_Reading text_
========================================================================

The proper usage of chopsticks (hashi) is the most important table etiquette in Japan. There are many traditions and perceptions surrounding the use of chopsticks (はし, hashi). Chopsticks are never left sticking vertically into rice, as this behaviour, which is called Tate-bashi (たて箸; たてばし), resembles incense sticks (which are usually placed vertically in sand during offerings to the dead). This may easily offend some Japanese people. Using chopsticks to spear food is also frowned upon and it is considered very bad manners to bite chopsticks. Other important perceptions to remember include the following:[11]

  • Hold chopsticks towards their end, and not in the middle or the front third.
  • Chopsticks not in use should be laid down in front of the meal with the tip to the left. This is also the correct position in which to place chopsticks after the meal's conclusion.
  • Do not pass food with chopsticks directly to somebody else's chopsticks. This technique, which is called Hiroi-bashi (拾い箸; ひろいばし), is only used at funerals, where the bones of the cremated body of the dead person are passed from person to person in this manner. When passing food to someone else during a meal (a questionable practice in public), one should pick up the food with one's own chopsticks, reversing the chopsticks to use the end which were not in direct contact with the handler's mouth, and place it on a small plate, allowing the recipient to retrieve it (with the recipient's own chopsticks). If no other utensils are available while sharing plates of food, the ends of the chopsticks are used to retrieve the shared food. Mismatched chopsticks are not to be used.
  • Do not move chopsticks around in the air too much and play with them.
  • Do not move around plates or bowls with chopsticks.
  • Do not hover or wave chopsticks over the dishes set on a table (which often is done by mistake to choose which food to eat first). This behaviour, in Japanese called Mayoi-bashi (迷い箸; まよいばし), is perceived as inappropriate, as this portrays the personality of impatience and greedy in the context of Japanese dining etiquette.[12] To avoid, it is important to decide which food to eat before using chopsticks to move the food onto a plate.
  • To separate a piece of food into two pieces, exert controlled pressure on the chopsticks while moving them apart from each other.
  • Do not place chopsticks so that they point at someone else. This is perceived as a symbolic threat.[13][14][15]
  • To make sure that any sauce or liquid attached to the food does not drip from the food or chopsticks, food which has been dipped into a soy sauce or similar kind should not be carried with chopsticks; this taboo is called Namida-bashi (涙箸; なみだばし).[16] It is considered to be immature and unclean when the sauce or liquid from the food is dripped on the table.
  • Put the chopsticks onto the table before talking and do not use the chopsticks to gesture or point during conversation.

Chopsticks should, after being picked up with one hand, be held firm while considering three key points, that the thumb is placed just like how a pencil is held, ensure the thumb is touched with the upper part of the chopstick. Another part of the chopstick, the lower part is stood still and rest in the index finger. Make sure that arm is relaxed so it forms a gentle curve.[17]

The traditional perception supposes a diner to hold the chopsticks (hashi) in the right hand and with the left hand pick up the bowl so that it is close to the mouth, but should not touch it by the mouth except when drinking soup. Eating with the chopsticks in the left hand or without a hand picking up the bowl (except for larger types of dishes which are normally not supposed to be picked up) is traditionally perceived as improper table manners. However, that perception has started to fade away in modern time. The Japanese customarily slurp noodle soup dishes like ramen, udon, and soba. When slurping noodles quickly, the soup supposedly clings to the noodles, making the dish more flavourful.

========================================================================

_Raw data_

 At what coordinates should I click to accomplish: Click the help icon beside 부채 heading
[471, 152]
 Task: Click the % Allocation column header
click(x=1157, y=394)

========================================================================

_Prompt 1_
In the text on Japanese chopstick etiquette, copy word for word the passage starting with "The traditional perception" and going on through "dish more flavourful.".
_Prompt 2_
Answer these questions from the text on Japanese chopstick etiquette:
(a) What is the Japanese name for leaving chopsticks sticking vertically into rice?
(b) When chopsticks not in use are laid down in front of the meal, which way should the tip point?
(c) Which noodle soup dishes does the text say are customarily slurped?
_Prompt 3_
What would come next in the text on Japanese chopstick etiquette? Continue it from the end of its final sentence.

_Exercise output 1_
The traditional perception supposes a diner to hold the chopsticks (hashi) in the right hand and with the left hand pick up the bowl so that it is close to the mouth, but should not touch it by the mouth except when drinking soup. Eating with the chopsticks in the left hand or without a hand picking up the bowl (except for larger types of dishes which are normally not supposed to be picked up) is traditionally perceived as improper table manners. However, that perception has started to fade away in modern time. The Japanese customarily slurp noodle soup dishes like ramen, udon, and soba. When slurping noodles quickly, the soup supposedly clings to the noodles, making the dish more flavourful.

_Exercise output 2_
(a) Tate-bashi (たて箸; たてばし).
(b) To the left.
(c) Ramen, udon, and soba.

_Exercise output 3_
Communal dish

When taking food from a communal dish, unless they are family or very close friends, one should turn the chopsticks around to grab the food; it is considered more sanitary. Alternatively, one could have a separate set of chopsticks for communal dishes.[18]

Eat what is given

It is customary to eat rice to the last grain. Being a picky eater is frowned upon, and it is not customary to ask for special requests or substitutions at restaurants. It is considered ungrateful to make these requests especially in circumstances where one is being hosted, as in a business dinner environment. After eating, try to move all dishes back to the same position they were at the start of the meal. This includes replacing the lids on dishes and putting one's chopsticks on the chopstick holder or back into their paper slip. Good manners dictate that one respects the selections of the host. However, this can be set aside for a diner with allergies such as a peanut allergy, or a religious prohibition against certain foods like pork.

Drinking

Even in informal situations, drinking alcohol starts with a toast (kanpai, 乾杯) when everyone is ready. Do not start drinking until everybody is served and has finished the toast. It is not customary to pour oneself a drink; rather, people are expected to keep each other's drinks topped up. When someone moves to pour one's drink, one should hold one's glass with both hands and thank the pourer.

Japanese dining etiquette

Basic dining etiquette

If a series of small foods are served, it is important to fully finish off one dish prior to moving on to the next one. However, it is not considered to be compulsory to complete the entire dishes, especially the broth from ramen or similar kinds.[19] Before starting to eat a meal, saying itadakimasu, a polite phrase meaning "I receive this food", is a way to show gratitude towards the person that prepared the meal. This can be done in a praying motion, which is gathering both hands together, or more simply, by bowing the head. Upon finishing the meal, gratitude is expressed again by saying gochisō sama deshita, meaning "it was quite a feast".[20] The dishes or plates should be placed back to their original position after the meal.

Distinctive characteristics

Japanese dining etiquette has distinctive characteristics in general, as follows.[21]

  • Chopsticks are used in every meal.
  • When eating, plates are picked up and held at chest-level except when the size of a plate is too large to do so.
  • When drinking soup, the soup is drunk up from the bowl that is held straight, as an alternative to scooping the soup with a spoon.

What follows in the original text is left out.